Copy every line of the records below that holds the word "computer".
-*-*-
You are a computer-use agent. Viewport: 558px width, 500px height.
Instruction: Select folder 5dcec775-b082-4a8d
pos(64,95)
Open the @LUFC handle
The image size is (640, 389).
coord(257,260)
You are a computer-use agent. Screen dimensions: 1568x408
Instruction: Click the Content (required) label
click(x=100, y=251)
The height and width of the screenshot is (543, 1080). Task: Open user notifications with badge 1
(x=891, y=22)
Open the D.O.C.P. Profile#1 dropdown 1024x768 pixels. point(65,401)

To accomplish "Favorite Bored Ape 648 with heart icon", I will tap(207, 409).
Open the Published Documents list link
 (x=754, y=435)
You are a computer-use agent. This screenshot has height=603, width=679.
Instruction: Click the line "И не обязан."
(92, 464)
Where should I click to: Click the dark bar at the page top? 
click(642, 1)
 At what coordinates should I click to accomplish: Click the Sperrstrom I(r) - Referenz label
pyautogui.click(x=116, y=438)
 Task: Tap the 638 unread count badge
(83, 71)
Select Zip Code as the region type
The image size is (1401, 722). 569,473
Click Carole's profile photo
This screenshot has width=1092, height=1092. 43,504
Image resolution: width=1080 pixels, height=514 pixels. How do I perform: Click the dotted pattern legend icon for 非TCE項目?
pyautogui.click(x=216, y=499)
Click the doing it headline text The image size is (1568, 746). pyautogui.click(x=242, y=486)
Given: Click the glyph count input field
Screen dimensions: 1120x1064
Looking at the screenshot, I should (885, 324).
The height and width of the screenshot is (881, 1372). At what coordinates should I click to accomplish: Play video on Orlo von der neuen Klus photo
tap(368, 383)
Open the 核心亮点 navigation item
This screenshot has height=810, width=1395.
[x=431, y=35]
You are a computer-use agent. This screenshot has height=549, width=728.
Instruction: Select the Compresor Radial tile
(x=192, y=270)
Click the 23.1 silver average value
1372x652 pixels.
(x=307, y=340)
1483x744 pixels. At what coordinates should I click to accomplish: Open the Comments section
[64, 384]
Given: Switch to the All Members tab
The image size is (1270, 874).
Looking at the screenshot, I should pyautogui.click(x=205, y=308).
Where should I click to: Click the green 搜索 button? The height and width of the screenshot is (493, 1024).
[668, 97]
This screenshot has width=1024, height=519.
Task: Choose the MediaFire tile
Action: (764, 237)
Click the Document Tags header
-*-*-
:: Output for this task ::
You are a computer-use agent. Viewport: 558px width, 500px height.
You are a computer-use agent. Screen dimensions: 1568x408
You are a computer-use agent. This screenshot has height=603, width=679.
You are a computer-use agent. This screenshot has height=549, width=728.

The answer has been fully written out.